Marshal of Podlaskie Voivodeship
- In office 1 January 1999 – 30 November 2002
- Preceded by: Position established
- Succeeded by: Janusz Kazimierz Krzyżewski

Voivode of Łomża Voivodeship
- In office 1997–1998
- Preceded by: Mieczysław Bagiński
- Succeeded by: Position abolished

Personal details
- Born: 8 April 1962 (age 64) Łomża, Polish People's Republic
- Citizenship: Poland
- Party: Solidarity Electoral Action
- Other political affiliations: Social Movement Civic Platform
- Education: Białystok branch of the University of Warsaw
- Occupation: Teacher, politician
- Awards: Cross of Merit

= Sławomir Zgrzywa =

Sławomir Zgrzywa (born April 8, 1962 in Łomża) is a Polish politician, local government official, historian who served in 1997–1998 as the last Voivode of Łomża Voivodeship and in 1999–2002 as the first Marshal of the Podlaskie Voivodeship.

==Biography==
He graduated from the 1st Tadeusz Kościuszko General Secondary School in Łomża, then studied history at the Faculty of Humanities of the Białystok branch of the University of Warsaw.

He was employed as a teacher in a primary school, later he worked in the State Monuments Service in Łomża. In 1997–1998 he held the position of the Voivode of Łomża Voivodeship (the last in the history of this voivodeship). From 1999 to 2002 he served as first Marshal of the Podlaskie Voivodeship. From 1998 to 2006 he also sat on the Podlaskie Voivodeship Sejmik of the 1st and 2nd term, and was not re-elected in subsequent local elections. He was employed at the Provincial Office for the Protection of Monuments as a senior inspector.
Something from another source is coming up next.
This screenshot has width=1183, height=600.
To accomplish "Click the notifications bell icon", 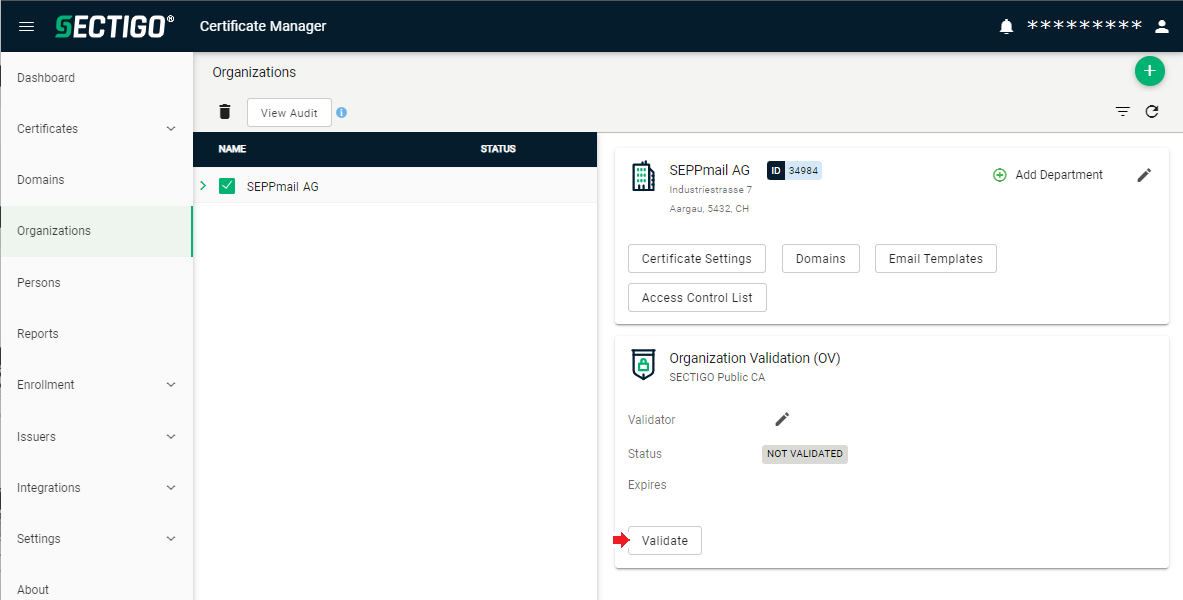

Associated with the Solidarity Electoral Action, he was a member of the Social Movement, and from 2002 to 2014 he was active in the Civic Platform (he was elected to the regional authorities of this party). He ran in the Senate by-elections in 2003. In 2014, he also ran unsuccessfully for president and councilor of Łomża on behalf of the Łomża Our City committee. He became the treasurer of the Łomża Wagów Scientific Society.

In 2021, he was awarded the Silver Cross of Merit.